* **What this task involves**
Return the data lines below exactly as they appear, beginning at the line that contains "How do I perform: Open the WarpUP" and stopping after the line that contains "This screenshot has height=896, width=1323.".

* **Dataset content**
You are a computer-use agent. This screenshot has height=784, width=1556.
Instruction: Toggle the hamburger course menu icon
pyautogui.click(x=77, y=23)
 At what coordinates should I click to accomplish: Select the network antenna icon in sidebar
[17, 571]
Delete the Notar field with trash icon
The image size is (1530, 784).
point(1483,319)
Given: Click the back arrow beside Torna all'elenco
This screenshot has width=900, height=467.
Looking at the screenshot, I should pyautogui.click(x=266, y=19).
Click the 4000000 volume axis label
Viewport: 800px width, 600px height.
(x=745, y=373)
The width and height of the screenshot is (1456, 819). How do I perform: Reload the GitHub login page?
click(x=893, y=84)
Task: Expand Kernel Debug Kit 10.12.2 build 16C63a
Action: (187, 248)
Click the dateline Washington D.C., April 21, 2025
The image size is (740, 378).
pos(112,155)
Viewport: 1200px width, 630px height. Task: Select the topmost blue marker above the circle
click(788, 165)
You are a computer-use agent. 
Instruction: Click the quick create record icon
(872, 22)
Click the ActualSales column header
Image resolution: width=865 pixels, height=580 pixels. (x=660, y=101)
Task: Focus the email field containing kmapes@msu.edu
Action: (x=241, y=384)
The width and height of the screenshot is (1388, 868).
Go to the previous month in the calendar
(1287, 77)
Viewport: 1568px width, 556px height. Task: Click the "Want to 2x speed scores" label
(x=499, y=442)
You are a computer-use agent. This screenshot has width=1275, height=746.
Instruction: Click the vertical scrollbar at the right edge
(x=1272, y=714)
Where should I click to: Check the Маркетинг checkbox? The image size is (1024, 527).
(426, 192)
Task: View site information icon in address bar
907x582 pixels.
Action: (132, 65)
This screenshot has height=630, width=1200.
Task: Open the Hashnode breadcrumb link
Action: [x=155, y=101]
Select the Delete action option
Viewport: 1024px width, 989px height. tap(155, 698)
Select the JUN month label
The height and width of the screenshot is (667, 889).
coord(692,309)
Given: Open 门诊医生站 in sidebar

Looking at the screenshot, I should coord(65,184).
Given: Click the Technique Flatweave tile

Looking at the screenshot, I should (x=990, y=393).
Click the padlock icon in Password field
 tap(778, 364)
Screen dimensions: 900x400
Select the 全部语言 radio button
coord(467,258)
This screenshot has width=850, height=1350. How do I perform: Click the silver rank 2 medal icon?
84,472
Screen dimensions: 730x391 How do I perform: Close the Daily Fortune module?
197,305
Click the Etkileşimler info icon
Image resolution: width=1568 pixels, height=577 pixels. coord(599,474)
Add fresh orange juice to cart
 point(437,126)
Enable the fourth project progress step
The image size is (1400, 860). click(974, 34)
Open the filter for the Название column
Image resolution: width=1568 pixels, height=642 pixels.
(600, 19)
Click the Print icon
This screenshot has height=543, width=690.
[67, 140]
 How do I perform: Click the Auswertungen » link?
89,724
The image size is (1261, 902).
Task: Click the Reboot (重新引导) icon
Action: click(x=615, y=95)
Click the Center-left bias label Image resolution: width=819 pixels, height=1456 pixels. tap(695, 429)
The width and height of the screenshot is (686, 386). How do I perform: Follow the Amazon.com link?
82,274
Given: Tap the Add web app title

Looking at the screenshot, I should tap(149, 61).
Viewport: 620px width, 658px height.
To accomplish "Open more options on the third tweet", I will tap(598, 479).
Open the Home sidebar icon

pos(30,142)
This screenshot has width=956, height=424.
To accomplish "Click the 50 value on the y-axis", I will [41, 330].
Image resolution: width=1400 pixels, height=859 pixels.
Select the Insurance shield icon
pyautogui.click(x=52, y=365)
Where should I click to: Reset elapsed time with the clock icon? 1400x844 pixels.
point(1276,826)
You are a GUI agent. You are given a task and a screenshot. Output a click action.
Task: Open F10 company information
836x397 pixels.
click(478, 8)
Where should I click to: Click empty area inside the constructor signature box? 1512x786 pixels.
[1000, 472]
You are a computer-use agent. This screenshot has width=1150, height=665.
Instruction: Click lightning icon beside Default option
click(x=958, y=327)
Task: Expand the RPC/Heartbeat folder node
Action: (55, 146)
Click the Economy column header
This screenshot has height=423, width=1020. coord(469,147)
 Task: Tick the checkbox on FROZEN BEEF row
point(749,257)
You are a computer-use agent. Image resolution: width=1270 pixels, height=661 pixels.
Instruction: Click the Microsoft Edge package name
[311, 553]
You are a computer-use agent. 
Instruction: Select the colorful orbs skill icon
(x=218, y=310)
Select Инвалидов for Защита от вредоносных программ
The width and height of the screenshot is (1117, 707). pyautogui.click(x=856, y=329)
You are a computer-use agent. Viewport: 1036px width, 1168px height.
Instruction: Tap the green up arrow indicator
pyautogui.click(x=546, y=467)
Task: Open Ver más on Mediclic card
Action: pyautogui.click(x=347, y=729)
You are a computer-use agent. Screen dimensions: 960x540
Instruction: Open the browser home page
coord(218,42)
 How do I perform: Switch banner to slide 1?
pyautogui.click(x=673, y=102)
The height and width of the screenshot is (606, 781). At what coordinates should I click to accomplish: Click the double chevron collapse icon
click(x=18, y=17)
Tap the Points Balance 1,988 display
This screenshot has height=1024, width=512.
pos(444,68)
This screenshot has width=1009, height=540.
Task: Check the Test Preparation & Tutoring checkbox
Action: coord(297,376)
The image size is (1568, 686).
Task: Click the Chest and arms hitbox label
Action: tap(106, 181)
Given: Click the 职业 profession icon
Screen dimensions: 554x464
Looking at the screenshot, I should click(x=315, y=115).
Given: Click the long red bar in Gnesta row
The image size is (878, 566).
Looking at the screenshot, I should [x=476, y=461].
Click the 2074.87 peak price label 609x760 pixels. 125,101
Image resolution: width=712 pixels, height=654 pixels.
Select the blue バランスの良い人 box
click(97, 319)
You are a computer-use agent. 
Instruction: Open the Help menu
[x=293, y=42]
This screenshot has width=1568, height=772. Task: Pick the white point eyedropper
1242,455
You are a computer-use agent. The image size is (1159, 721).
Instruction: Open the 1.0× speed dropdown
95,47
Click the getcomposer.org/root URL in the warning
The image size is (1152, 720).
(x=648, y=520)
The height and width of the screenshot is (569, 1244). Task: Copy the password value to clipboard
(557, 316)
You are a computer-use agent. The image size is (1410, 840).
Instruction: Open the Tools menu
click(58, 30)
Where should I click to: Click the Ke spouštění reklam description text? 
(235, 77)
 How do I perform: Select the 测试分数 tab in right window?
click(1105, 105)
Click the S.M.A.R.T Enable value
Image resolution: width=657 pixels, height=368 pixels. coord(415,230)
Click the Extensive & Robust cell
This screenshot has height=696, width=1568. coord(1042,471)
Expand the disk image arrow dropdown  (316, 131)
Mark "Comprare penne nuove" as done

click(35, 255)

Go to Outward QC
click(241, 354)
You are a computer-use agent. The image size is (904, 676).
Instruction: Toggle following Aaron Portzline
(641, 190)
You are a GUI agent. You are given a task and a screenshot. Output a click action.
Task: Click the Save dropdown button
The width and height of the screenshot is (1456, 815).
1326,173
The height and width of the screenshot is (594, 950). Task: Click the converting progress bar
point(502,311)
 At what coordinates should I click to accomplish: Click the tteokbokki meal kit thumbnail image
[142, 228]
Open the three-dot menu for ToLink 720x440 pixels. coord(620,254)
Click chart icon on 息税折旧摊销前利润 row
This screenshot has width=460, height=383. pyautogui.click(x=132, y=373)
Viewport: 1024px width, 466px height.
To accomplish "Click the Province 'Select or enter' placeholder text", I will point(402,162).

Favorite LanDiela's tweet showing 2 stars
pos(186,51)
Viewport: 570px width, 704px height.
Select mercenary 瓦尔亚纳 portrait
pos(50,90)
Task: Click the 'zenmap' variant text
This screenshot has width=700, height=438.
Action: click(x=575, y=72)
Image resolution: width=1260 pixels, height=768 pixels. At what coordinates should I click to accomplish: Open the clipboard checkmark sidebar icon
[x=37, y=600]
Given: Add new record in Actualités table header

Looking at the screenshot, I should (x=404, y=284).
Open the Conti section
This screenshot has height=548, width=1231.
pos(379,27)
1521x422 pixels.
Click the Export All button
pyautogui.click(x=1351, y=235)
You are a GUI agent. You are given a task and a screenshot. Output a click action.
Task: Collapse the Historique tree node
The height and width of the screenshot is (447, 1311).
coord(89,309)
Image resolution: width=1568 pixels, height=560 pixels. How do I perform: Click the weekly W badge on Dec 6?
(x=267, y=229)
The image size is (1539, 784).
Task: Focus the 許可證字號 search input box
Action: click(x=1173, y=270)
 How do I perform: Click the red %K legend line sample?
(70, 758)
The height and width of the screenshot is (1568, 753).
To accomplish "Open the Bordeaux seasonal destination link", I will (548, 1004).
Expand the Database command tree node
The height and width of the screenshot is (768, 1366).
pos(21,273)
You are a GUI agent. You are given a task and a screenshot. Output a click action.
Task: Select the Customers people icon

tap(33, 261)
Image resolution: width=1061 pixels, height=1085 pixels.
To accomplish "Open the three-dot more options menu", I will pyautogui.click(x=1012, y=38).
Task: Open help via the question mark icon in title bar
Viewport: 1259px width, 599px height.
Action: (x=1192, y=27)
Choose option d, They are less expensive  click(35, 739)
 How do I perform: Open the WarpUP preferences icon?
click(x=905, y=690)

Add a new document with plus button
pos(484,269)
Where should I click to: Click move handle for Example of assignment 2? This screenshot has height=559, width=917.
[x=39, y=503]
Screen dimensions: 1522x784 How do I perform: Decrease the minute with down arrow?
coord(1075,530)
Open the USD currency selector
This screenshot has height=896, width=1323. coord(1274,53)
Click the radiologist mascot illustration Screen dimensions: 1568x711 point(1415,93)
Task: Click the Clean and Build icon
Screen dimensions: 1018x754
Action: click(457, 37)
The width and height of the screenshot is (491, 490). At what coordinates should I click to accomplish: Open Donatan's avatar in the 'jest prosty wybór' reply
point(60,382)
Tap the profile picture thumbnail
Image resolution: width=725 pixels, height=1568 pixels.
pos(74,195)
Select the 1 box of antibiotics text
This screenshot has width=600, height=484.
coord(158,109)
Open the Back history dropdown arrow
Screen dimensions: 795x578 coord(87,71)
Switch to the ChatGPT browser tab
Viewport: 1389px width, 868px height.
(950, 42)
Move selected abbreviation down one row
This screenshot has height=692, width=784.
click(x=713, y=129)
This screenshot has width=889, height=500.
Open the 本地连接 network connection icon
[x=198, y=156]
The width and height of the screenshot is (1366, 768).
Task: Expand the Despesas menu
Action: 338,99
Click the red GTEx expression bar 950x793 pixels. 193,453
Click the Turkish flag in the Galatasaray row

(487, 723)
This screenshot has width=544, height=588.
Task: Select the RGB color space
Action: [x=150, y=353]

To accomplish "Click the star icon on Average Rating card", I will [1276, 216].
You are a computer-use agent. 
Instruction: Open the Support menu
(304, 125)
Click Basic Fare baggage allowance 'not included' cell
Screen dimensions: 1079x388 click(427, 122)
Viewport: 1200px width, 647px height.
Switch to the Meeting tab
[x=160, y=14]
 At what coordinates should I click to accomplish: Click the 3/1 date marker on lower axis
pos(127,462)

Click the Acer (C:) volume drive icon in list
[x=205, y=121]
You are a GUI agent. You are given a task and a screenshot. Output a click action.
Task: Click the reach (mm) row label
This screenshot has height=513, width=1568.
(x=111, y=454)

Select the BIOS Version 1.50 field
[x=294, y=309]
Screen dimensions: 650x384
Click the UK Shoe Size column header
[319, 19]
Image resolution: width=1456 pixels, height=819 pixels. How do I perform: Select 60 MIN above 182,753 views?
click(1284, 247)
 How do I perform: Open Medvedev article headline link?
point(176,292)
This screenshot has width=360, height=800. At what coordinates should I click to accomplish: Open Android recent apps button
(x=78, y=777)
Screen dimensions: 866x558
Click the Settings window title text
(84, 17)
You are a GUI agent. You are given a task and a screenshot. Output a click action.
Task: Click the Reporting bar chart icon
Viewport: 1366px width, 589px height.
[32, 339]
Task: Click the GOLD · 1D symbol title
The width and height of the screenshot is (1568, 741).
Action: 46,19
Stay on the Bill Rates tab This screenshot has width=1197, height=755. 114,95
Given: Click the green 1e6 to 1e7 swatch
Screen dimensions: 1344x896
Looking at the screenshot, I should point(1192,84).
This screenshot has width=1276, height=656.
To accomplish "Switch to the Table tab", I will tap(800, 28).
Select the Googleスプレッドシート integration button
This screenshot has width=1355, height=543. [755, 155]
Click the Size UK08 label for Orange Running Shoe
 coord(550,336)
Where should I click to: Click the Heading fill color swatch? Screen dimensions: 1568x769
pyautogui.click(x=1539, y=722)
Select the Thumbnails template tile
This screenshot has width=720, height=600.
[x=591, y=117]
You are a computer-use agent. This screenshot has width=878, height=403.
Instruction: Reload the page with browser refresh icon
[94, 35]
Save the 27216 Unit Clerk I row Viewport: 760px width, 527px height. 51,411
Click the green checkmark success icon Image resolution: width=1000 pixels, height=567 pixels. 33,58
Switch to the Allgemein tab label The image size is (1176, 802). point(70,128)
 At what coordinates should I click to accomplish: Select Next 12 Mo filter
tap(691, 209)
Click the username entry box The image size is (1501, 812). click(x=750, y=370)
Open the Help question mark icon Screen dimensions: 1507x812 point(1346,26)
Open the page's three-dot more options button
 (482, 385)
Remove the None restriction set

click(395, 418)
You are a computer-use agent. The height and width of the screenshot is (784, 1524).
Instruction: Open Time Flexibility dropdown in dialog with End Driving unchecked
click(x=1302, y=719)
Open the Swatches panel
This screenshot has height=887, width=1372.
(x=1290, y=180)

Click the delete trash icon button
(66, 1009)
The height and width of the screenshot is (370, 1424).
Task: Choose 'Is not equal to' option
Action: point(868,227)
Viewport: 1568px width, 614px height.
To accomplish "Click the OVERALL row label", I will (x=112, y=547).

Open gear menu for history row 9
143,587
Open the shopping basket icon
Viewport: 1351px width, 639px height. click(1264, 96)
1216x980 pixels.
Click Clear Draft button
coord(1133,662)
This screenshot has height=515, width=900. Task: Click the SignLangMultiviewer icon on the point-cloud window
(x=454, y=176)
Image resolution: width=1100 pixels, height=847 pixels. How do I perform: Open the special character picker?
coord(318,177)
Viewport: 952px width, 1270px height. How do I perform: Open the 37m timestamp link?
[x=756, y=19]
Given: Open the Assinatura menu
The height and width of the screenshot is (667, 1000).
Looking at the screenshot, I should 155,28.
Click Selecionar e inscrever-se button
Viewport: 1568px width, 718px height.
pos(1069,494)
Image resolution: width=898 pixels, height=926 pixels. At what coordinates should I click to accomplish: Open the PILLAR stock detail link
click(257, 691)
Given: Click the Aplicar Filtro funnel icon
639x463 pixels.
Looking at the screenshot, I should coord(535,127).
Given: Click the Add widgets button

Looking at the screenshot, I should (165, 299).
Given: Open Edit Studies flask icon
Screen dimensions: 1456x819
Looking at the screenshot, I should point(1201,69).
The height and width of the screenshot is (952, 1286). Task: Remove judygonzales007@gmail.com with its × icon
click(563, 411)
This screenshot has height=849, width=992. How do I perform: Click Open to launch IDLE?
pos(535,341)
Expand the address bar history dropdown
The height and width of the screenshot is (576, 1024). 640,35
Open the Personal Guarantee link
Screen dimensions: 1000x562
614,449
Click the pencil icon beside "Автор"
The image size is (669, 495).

* **Solution to the exercise**
 How do I perform: Open the WarpUP preferences icon?
click(x=905, y=690)

Add a new document with plus button
pos(484,269)
Where should I click to: Click move handle for Example of assignment 2? This screenshot has height=559, width=917.
[x=39, y=503]
Screen dimensions: 1522x784 How do I perform: Decrease the minute with down arrow?
coord(1075,530)
Open the USD currency selector
This screenshot has height=896, width=1323. coord(1274,53)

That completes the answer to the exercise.